CES 2024 Live Blog: News, Gadgets, and Photos From Tech’s Big Show

Courtesy of VW

Courtesy of VW

MARTIN MEINERS PHOTOGRAPHY

We did predict that AI in some form or another would be everywhere this CES, so it’s hardly surprising that VW has just presented its very first cars that have ChatGPT integrated into its IDA voice assistant. Clearly, the German auto manufacturer has no issues with the Sam Altman-based shenanigans that have taken place at OpenAI recently, and doubtless other car manufacturers will announce similar LLM-integrated offerings this week.

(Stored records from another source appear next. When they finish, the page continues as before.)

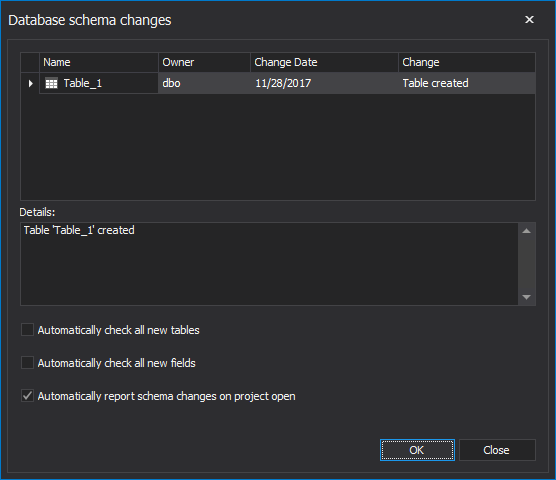Enable Automatically check all new fields

[27, 363]
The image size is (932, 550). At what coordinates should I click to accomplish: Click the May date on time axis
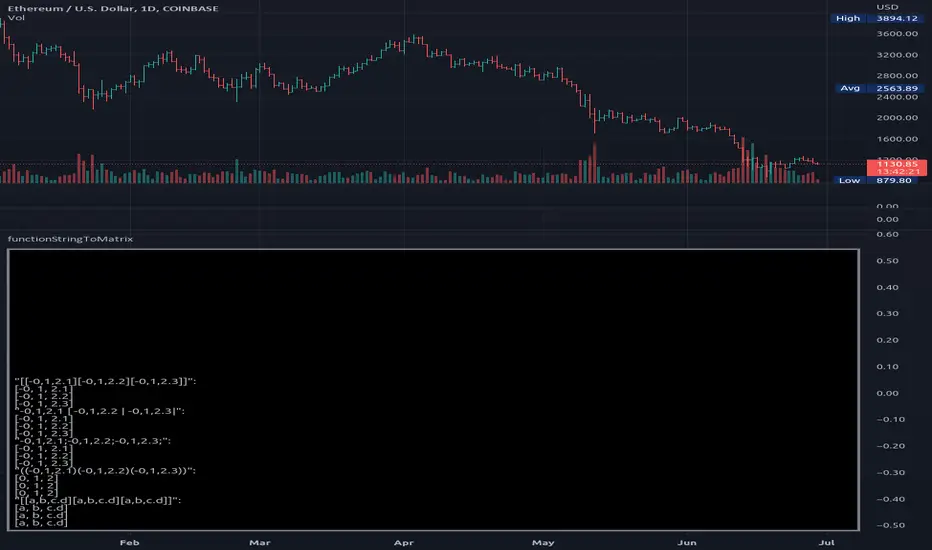coord(543,541)
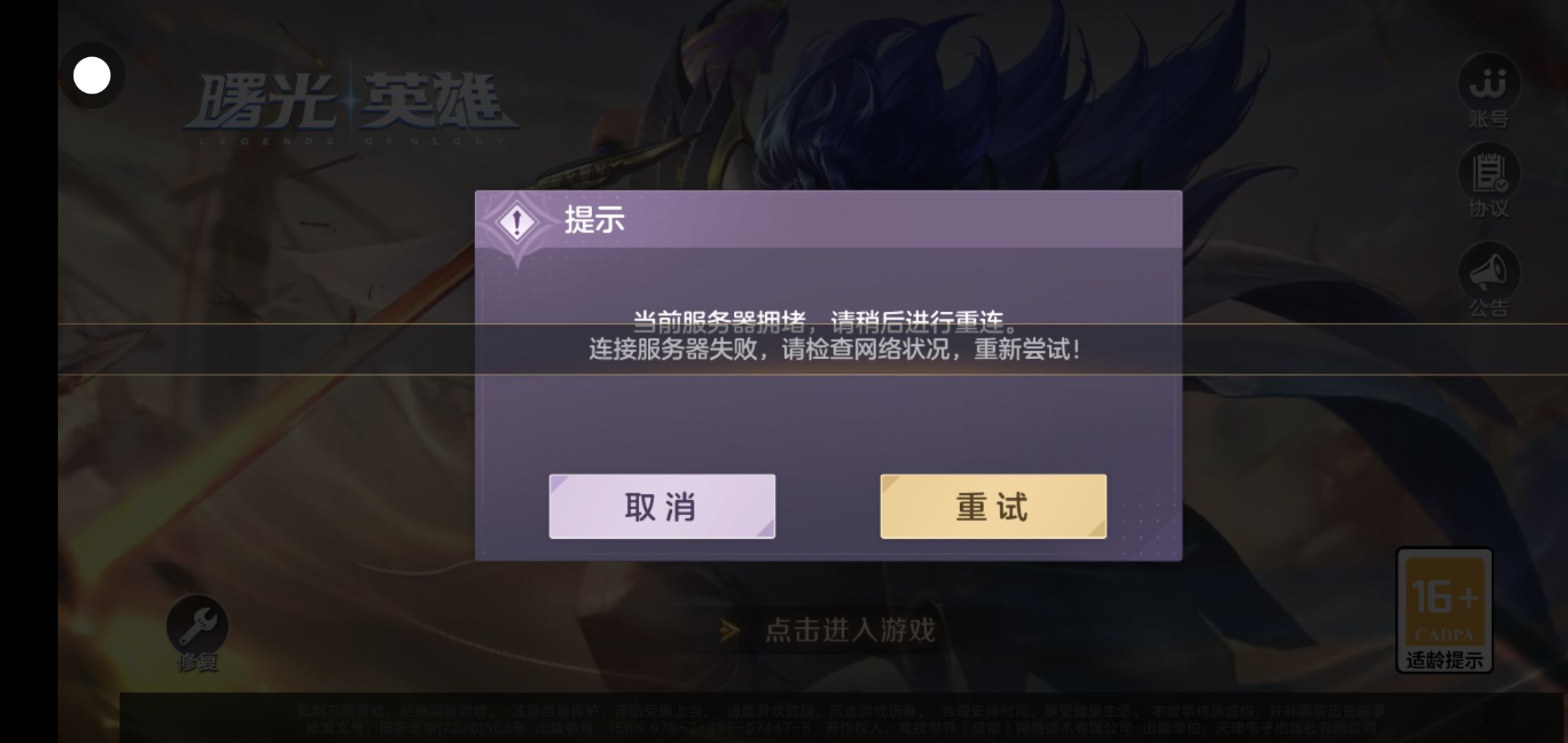Click the 连接服务器失败 error message banner
The width and height of the screenshot is (1568, 743).
[835, 349]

The boon for VW here is that, from the second quarter of 2024, Volkswagen will supposedly be the first big manufacturer to offer Chat GPT as a standard feature in its vehicles. The ability comes via third-party Cerence Chat Pro, which uses ChatGPT to allow voice Q&A on “virtually any topic.” Cerence also allows OEMs to define their own persona for the chatbot, as well as change certain answers given via a self-serve web portal.

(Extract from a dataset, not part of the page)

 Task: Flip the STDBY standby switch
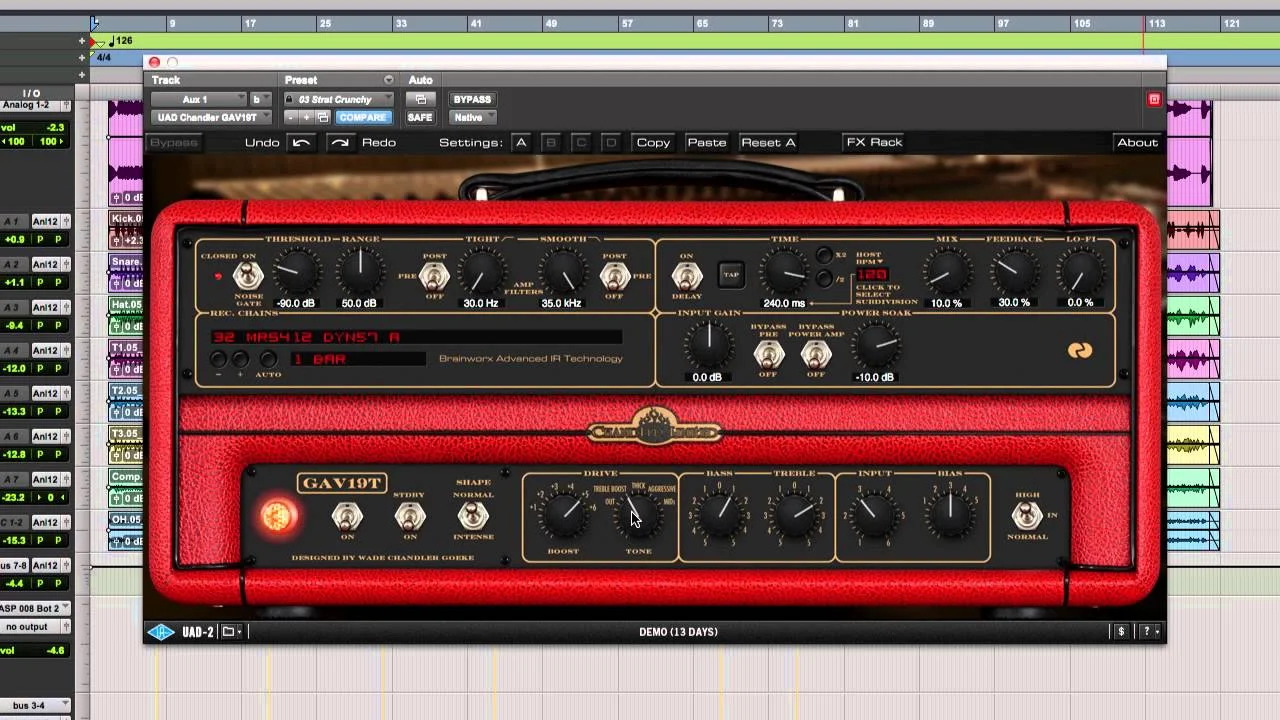coord(410,515)
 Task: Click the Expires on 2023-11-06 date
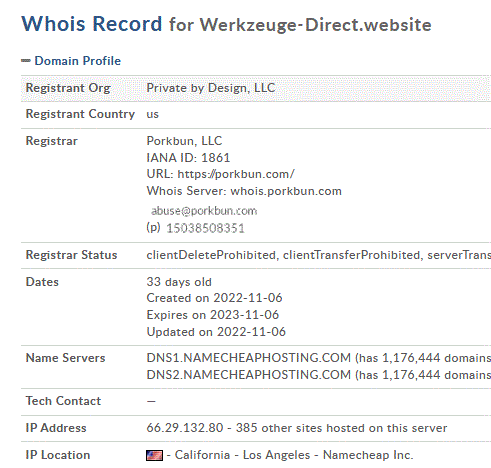coord(213,315)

Volkswagen’s new ChatGPT-powered chatbot will arrive in the ID.71, ID.4, ID.5, ID.3, in the new Tiguan3 and Passat3, as well as in VW’s new Golf.

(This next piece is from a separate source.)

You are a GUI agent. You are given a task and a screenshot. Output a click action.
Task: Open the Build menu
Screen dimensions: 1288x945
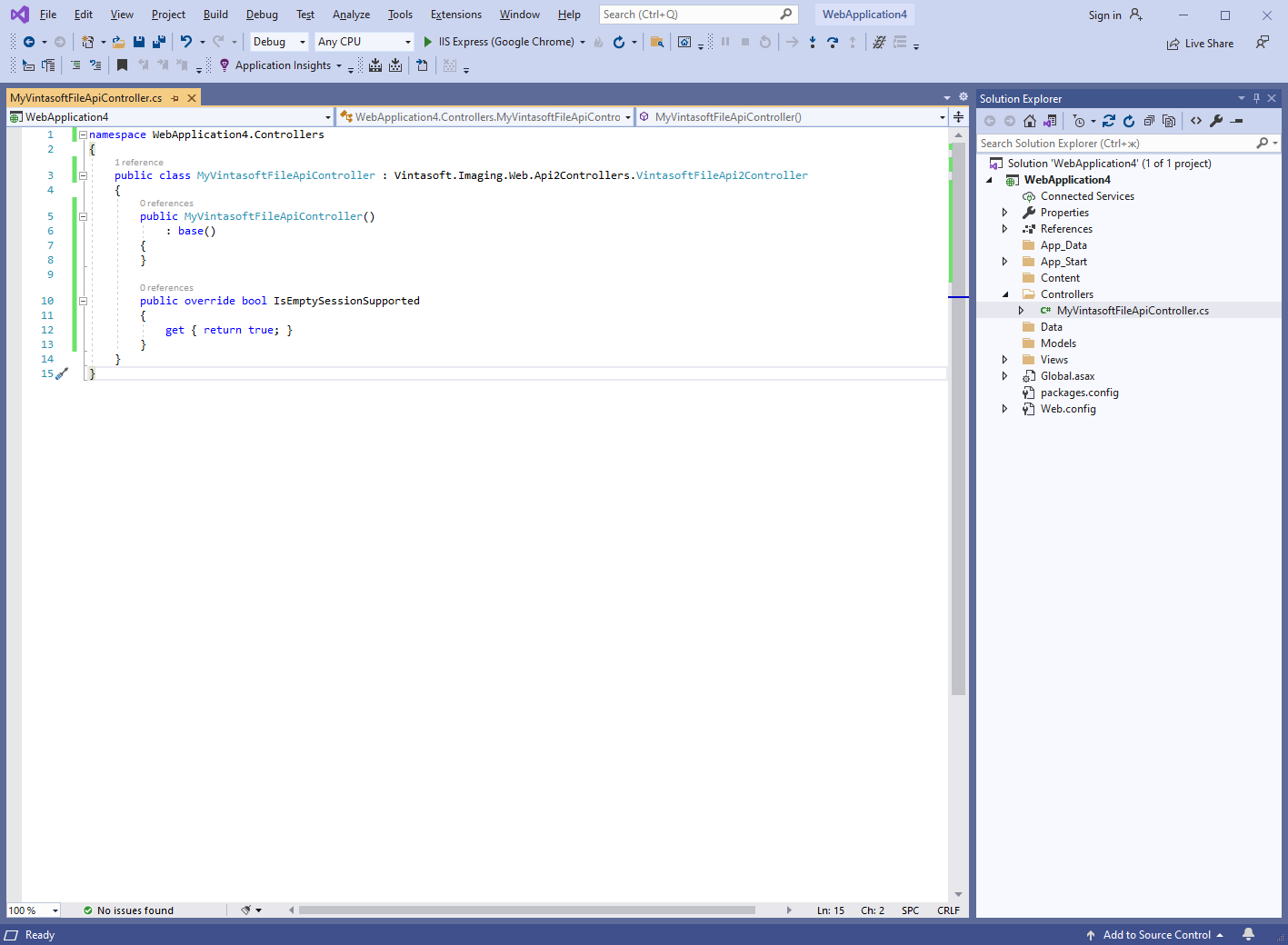pyautogui.click(x=215, y=15)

The reason Volkswagen (along with other OEMs) is eager to implement LLM tech into in-car voice assistants is obvious—the current offerings are far from useful. This new VW bot will supposedly be capable of going beyond the previous voice control. The examples are far from exciting, however: “The IDA voice assistant can be used to control the infotainment, navigation, and air conditioning, or to answer general knowledge questions.” Hmm.

Still, VW plows on, undeterred: “In the future, AI will provide additional information in response to questions that go beyond this as part of its continuously expanding capabilities. This can be helpful on many levels during a car journey: Enriching conversations, clearing up questions, interacting in intuitive language, receiving vehicle-specific information, and much more.” This all very much smacks of VW having no clear idea what to use the new bot tech for, in reality.

As for security of the new AI bot, VW insists that ChatGPT does not gain access to any vehicle data, while questions and answers are deleted immediately.